[Stored entries]
────

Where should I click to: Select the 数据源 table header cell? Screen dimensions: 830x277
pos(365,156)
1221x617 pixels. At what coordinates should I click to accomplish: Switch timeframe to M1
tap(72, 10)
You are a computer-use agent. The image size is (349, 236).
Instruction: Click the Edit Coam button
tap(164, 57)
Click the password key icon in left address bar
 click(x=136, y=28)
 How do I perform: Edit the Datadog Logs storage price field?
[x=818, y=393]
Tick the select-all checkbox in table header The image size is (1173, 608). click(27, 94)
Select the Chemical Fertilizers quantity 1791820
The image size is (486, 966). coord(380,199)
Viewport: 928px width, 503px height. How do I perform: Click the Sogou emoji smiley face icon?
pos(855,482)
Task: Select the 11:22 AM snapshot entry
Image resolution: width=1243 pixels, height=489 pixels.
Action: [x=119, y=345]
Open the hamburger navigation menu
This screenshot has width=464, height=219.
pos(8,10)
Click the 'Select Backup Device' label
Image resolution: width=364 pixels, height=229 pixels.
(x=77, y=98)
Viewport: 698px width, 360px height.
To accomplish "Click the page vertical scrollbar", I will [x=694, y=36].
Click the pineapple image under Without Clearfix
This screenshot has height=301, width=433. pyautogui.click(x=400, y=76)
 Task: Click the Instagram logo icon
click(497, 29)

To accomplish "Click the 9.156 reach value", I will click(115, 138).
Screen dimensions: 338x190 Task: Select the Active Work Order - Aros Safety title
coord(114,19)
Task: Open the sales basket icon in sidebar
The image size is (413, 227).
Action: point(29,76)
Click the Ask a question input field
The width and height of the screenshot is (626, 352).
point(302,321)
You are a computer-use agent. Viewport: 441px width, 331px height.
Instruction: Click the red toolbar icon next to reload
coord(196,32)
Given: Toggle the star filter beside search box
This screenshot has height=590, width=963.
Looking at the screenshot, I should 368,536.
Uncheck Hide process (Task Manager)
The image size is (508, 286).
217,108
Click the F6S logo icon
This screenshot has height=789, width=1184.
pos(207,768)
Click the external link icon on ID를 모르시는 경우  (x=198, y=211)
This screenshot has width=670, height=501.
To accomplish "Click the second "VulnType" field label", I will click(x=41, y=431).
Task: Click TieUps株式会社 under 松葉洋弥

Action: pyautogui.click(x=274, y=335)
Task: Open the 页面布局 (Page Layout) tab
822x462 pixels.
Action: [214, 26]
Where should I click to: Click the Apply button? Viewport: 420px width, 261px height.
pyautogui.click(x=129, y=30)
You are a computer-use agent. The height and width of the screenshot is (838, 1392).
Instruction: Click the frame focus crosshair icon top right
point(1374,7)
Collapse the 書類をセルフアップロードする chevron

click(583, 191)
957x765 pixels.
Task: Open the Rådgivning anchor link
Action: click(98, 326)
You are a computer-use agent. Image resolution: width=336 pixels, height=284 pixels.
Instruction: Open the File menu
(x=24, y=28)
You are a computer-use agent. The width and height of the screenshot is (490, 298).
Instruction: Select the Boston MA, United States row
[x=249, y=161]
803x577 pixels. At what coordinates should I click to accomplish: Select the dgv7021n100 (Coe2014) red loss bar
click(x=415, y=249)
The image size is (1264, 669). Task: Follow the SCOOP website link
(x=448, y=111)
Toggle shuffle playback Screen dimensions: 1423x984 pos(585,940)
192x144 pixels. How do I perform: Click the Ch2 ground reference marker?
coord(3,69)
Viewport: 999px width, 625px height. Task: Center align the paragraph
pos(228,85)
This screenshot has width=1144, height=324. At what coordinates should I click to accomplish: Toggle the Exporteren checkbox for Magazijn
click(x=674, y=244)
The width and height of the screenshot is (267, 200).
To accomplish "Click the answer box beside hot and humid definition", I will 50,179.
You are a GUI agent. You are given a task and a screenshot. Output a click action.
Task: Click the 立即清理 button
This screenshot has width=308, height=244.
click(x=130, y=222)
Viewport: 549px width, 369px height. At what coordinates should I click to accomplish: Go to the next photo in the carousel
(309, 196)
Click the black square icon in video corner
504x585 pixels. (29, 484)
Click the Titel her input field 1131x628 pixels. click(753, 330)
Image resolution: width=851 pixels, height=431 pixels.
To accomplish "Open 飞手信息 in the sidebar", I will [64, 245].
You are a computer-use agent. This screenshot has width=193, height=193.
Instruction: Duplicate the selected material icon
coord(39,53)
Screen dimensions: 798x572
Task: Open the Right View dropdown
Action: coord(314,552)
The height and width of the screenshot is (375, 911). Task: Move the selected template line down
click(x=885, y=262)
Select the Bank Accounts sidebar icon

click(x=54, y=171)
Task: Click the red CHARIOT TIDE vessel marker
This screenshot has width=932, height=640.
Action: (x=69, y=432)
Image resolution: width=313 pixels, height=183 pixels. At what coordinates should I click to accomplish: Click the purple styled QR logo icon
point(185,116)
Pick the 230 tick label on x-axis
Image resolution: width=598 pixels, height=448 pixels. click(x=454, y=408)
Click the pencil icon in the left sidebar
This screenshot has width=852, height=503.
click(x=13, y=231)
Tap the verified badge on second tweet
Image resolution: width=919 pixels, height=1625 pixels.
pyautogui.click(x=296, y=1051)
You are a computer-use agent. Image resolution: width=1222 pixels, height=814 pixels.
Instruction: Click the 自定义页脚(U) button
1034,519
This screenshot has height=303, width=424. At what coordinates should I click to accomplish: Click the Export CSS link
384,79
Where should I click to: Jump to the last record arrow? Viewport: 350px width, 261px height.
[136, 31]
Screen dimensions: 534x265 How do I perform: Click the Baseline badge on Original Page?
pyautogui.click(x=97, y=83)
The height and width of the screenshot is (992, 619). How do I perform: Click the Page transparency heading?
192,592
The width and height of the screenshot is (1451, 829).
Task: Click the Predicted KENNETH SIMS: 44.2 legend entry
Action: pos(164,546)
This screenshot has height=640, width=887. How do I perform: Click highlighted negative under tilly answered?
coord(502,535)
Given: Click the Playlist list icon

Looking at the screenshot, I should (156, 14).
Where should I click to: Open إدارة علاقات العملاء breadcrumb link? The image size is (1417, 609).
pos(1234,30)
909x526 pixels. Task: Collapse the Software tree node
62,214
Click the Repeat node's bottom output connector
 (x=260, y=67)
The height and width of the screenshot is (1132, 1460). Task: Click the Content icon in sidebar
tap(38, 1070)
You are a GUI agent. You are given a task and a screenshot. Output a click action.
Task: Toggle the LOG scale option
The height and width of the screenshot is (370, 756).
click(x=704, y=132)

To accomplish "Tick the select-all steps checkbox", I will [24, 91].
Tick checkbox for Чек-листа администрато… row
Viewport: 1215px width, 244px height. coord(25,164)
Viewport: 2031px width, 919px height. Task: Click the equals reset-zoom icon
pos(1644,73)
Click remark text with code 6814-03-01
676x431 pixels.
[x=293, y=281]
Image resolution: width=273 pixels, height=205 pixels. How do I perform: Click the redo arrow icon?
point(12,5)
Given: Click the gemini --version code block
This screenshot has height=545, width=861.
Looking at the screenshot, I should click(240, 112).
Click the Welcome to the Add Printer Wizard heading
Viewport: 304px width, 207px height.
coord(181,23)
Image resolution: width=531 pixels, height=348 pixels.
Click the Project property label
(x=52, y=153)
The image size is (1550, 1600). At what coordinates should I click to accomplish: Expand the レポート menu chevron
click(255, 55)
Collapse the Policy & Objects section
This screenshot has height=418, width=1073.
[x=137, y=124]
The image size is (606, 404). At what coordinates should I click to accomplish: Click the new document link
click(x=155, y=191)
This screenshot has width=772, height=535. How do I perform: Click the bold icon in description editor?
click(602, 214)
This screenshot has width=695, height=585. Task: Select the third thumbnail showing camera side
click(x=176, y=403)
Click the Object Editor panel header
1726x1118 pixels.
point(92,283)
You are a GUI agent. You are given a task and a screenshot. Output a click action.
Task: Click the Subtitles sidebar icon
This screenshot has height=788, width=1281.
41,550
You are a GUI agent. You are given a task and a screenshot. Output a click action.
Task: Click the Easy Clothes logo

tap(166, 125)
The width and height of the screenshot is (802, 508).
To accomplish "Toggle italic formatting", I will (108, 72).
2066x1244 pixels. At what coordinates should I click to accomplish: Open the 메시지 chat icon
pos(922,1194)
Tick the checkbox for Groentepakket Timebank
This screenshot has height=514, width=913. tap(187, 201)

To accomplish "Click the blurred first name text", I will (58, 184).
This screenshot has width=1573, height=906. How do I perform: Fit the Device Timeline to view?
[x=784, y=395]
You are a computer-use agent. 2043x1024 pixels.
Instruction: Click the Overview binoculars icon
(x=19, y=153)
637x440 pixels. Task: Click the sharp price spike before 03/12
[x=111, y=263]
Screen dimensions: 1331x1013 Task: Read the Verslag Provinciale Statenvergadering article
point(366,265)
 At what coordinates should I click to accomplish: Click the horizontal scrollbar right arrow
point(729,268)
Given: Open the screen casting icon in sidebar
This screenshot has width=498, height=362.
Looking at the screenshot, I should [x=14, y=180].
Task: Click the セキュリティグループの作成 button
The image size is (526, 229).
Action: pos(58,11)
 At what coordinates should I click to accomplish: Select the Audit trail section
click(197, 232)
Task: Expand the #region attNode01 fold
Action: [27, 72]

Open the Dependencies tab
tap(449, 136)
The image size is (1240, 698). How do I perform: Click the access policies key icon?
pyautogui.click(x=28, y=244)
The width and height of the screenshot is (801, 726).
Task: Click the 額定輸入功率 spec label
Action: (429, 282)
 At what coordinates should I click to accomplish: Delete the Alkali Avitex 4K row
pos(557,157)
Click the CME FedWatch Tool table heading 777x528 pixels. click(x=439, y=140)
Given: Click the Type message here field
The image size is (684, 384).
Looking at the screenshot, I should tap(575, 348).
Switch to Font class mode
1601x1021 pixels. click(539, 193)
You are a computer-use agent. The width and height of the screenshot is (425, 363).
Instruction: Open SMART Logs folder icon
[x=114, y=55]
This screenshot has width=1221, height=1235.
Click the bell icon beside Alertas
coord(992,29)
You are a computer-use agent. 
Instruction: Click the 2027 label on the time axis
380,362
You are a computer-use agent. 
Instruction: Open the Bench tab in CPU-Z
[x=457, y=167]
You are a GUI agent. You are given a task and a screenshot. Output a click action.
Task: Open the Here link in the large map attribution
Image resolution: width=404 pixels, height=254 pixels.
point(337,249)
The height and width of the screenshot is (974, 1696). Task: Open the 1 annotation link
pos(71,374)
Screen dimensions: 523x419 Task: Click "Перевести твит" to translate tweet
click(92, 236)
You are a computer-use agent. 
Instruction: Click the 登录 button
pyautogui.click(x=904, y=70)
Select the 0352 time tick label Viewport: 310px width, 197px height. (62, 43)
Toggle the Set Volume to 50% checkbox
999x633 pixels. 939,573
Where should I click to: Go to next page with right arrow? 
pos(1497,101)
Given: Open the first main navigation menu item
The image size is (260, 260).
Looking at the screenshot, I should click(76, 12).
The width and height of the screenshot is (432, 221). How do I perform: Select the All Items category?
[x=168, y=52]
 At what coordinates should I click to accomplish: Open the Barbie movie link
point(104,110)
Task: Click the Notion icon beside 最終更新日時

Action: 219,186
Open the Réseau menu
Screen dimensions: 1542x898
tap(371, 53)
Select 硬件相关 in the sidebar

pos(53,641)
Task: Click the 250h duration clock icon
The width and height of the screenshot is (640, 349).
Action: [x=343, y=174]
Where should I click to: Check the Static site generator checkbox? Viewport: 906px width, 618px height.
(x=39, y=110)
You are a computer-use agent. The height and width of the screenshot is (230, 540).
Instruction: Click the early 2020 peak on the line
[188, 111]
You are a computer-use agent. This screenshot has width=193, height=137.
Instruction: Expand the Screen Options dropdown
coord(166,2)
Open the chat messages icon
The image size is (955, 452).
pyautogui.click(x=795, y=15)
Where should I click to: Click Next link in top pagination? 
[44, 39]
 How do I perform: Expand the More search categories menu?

────

• Stated problem: Rewrite the records from the line with "Viewport: 698px width, 360px height." up to and including the line with "point(302,321)", swapping "pineapple" for "mango" and leaving everything else unchanged.

• Answer in full:
Viewport: 698px width, 360px height.
To accomplish "Click the page vertical scrollbar", I will [x=694, y=36].
Click the mango image under Without Clearfix
This screenshot has height=301, width=433. pyautogui.click(x=400, y=76)
 Task: Click the Instagram logo icon
click(497, 29)

To accomplish "Click the 9.156 reach value", I will click(115, 138).
Screen dimensions: 338x190 Task: Select the Active Work Order - Aros Safety title
coord(114,19)
Task: Open the sales basket icon in sidebar
The image size is (413, 227).
Action: point(29,76)
Click the Ask a question input field
The width and height of the screenshot is (626, 352).
point(302,321)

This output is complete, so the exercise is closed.